Les chiens du Mont-Saint-Michel.
M. Siméon Luce vient de faire à l'Académie des inscriptions une communication au sujet des chiens chargés de garder les villes.
Il a lu une étude relative à un mandement royal de Louis XI, du 28 janvier 1475, sur l'entretien de quelques chiens chargés de la garde du Mont Saint-Michel.
Ce document présente un intérêt particulier, en ce moment où l'on s'occupe de l'utilisation des chiens dans l'armée.
Voici le résumé de ce travail:
Au quinzième siècle, on professait en France un culte très ardent pour saint Michel; les anciens rois considéraient le patronage de l'archange comme le palladium de la monarchie française. Les Anglais le savaient, et ce fut sans doute la cause pour laquelle ils s'acharnaient avec tant d'obstination à la prise du sanctuaire de saint Michel, situé au milieu de la mer et qu'ils assiégèrent plus ou moins étroitement pendant un siècle, sans réussir à s'en emparer. Pour le défendre, le roi de Bourges dépense les dernières ressources financières qui lui restaient.

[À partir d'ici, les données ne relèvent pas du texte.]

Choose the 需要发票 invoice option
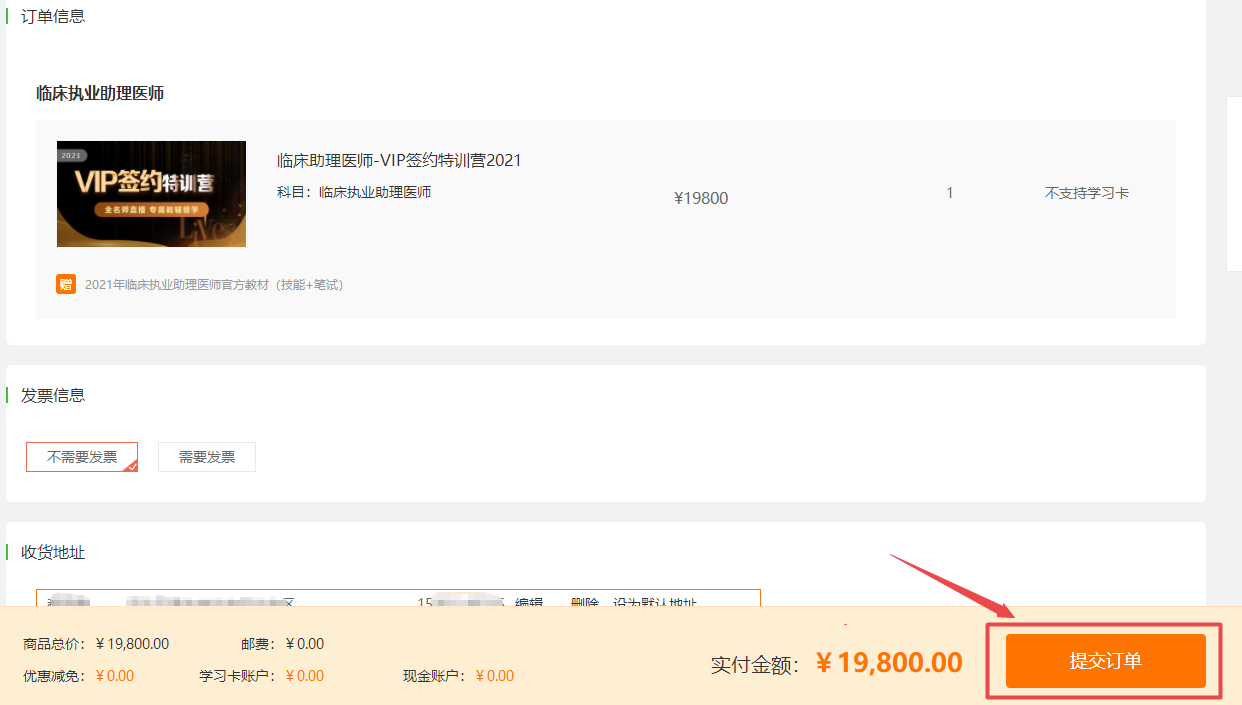Viewport: 1242px width, 705px height. click(x=207, y=457)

Louis XI, plus encore que ses prédécesseurs, mit sa confiance en saint Michel; ce culte, dit M. Luce, eut les plus heureuses conséquences pour la forteresse normande et lui valut des faveurs de toutes sortes, telles que rentes, donation de fiefs, moulins et terres environnantes, exemption de contribution de guerre, etc.
Louis XI fit deux pèlerinages au Mont Saint-Michel: le premier en 1462; le second en 1473, à la suite d'un voyage à Alençon, ville dans laquelle il faillit être écrasé par une pierre énorme qui se détacha des remparts au moment de son passage.

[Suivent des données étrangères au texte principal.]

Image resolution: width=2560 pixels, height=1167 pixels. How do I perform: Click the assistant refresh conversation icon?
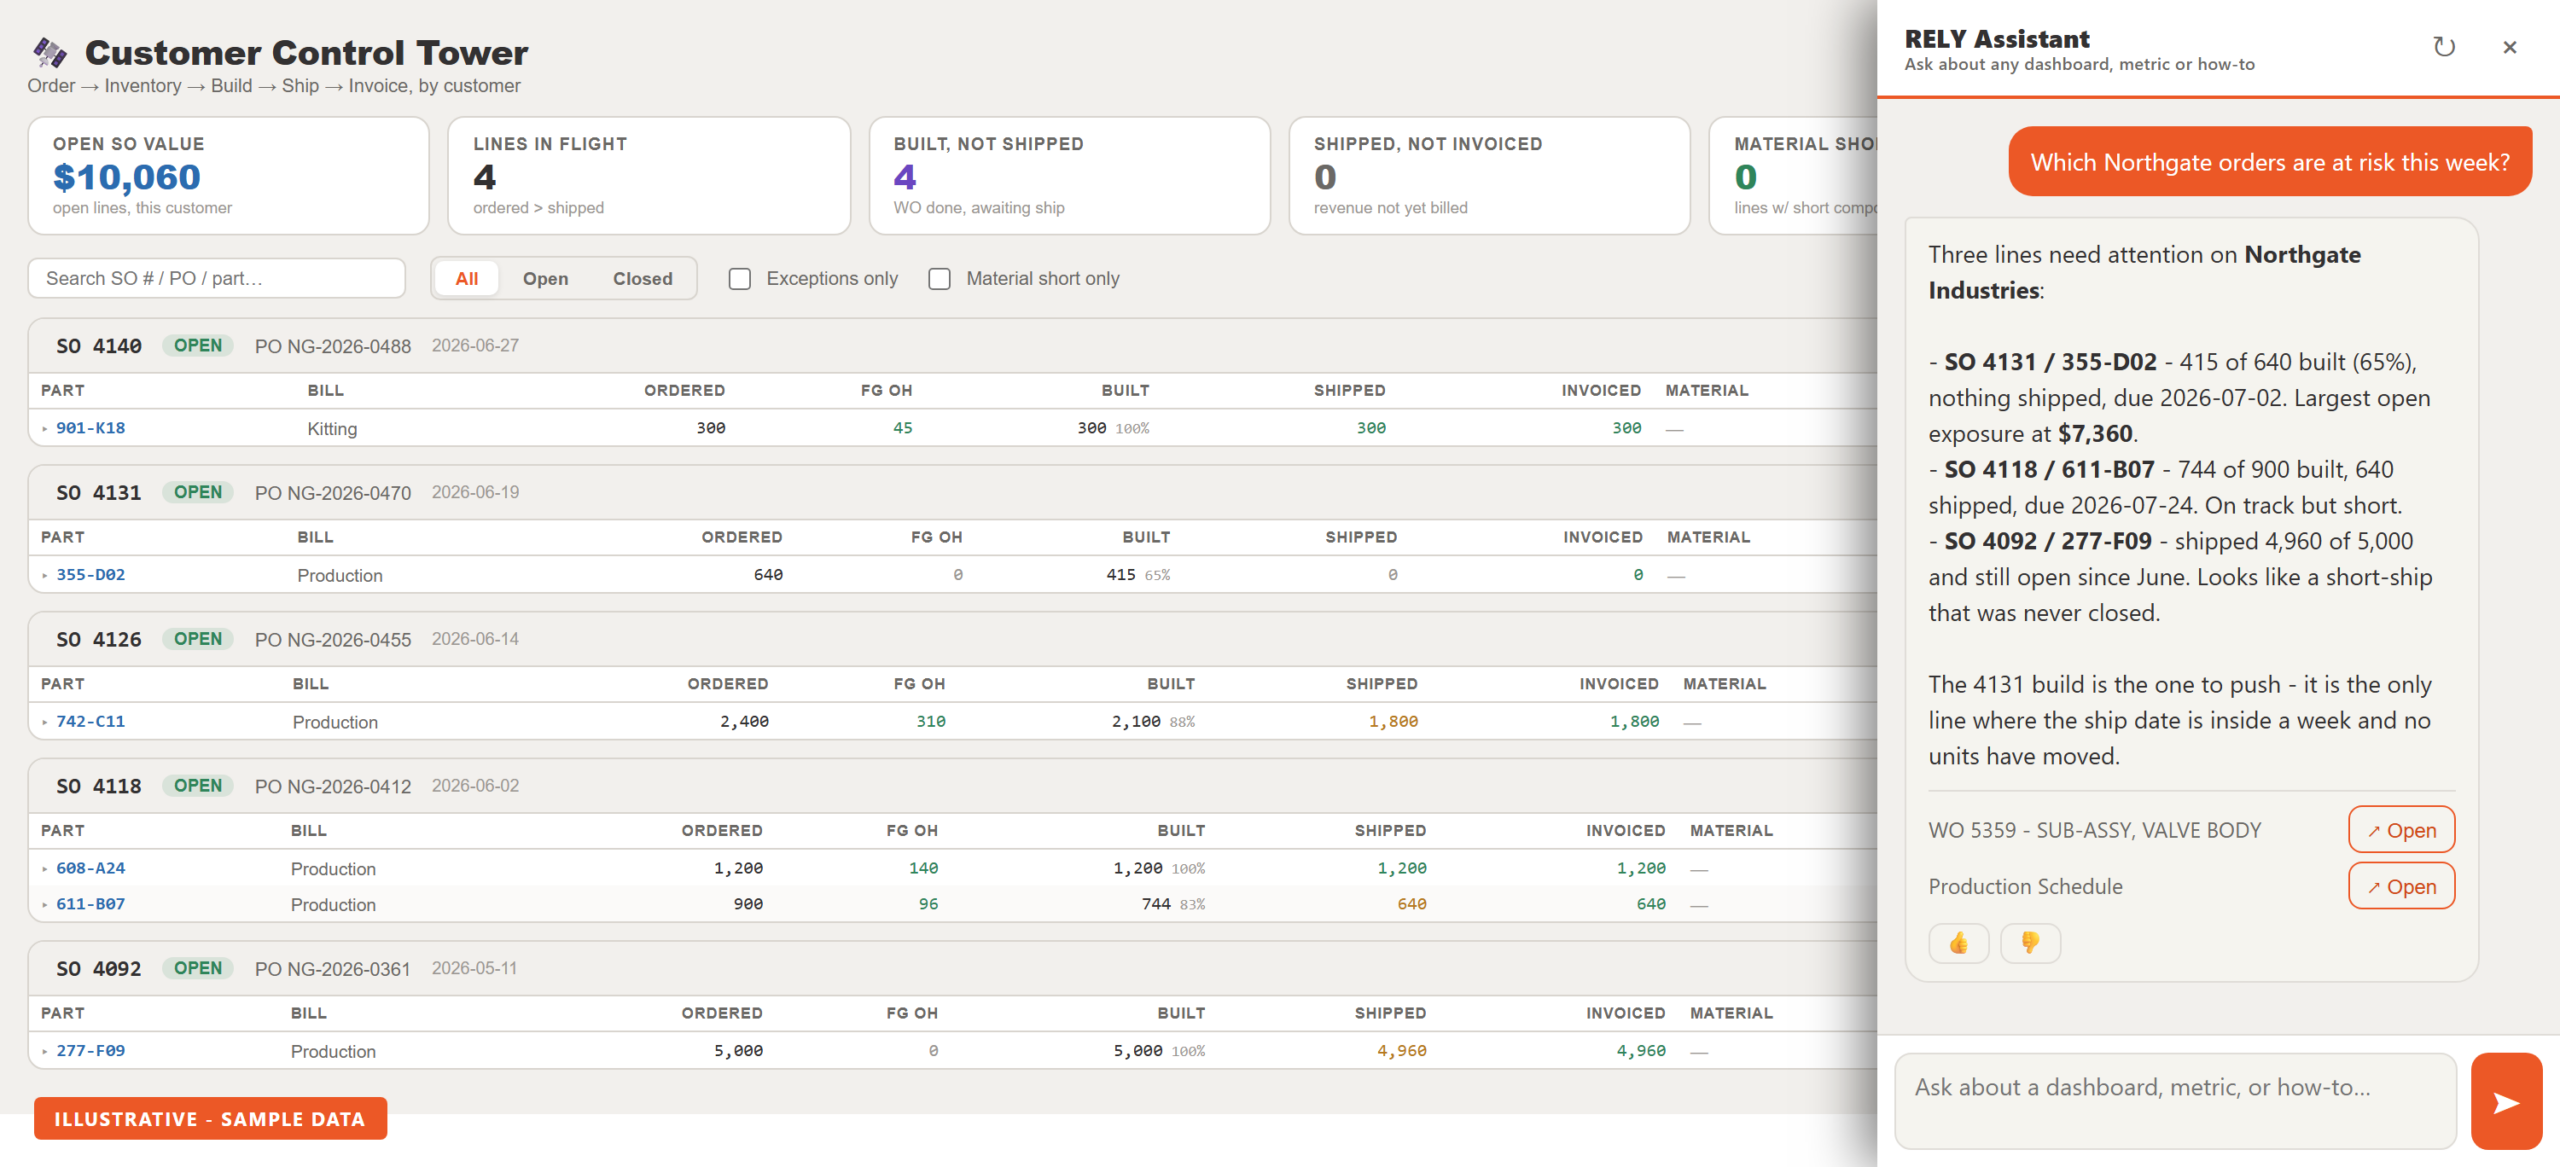click(2444, 47)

C'est pendant son second séjour au Mont que louis XI pu se rendre compte de l'utilité des chiens dans cette forteresse, et, sur la demande du capitaine de Bétornay, gouverneur de la place, il rendit l'arrêt de 1475, instituant une rente de 22 livres tournois, sur les revenus de la vicomté d'Avranches, pour l'entretien desdits animaux.
L'emploi de ces chiens n'était pas nouveau, puisqu'on lit dans le mandement dont nous parlons:
"On a de tout temps accoustumé avoir et nourrir audict lieu certain nombre de grands chiens, lesquelzs sont par jour attachez et liez et par nuict sont détachez et menez hors ladicte place et à l'entour d'ycelle pour au long de la nuict au guet et garde d'ycelle place."
La surveillance du Mont Saint-Michel offrait de grandes difficultés, et il n'est pas douteux que, si les défenseurs de cette place ont pu se garder des surprises des Anglais pendant vingt-sept ans, ils ont dû en bonne partie ce résultat aux chiens qui veillaient autour de la citadelle.
M. Luce se demande si on ne retrouverait pas des restes de cette race de chiens dans les environs d'Avranches.
Le petit Moniteur illustré, 14 octobre 1888.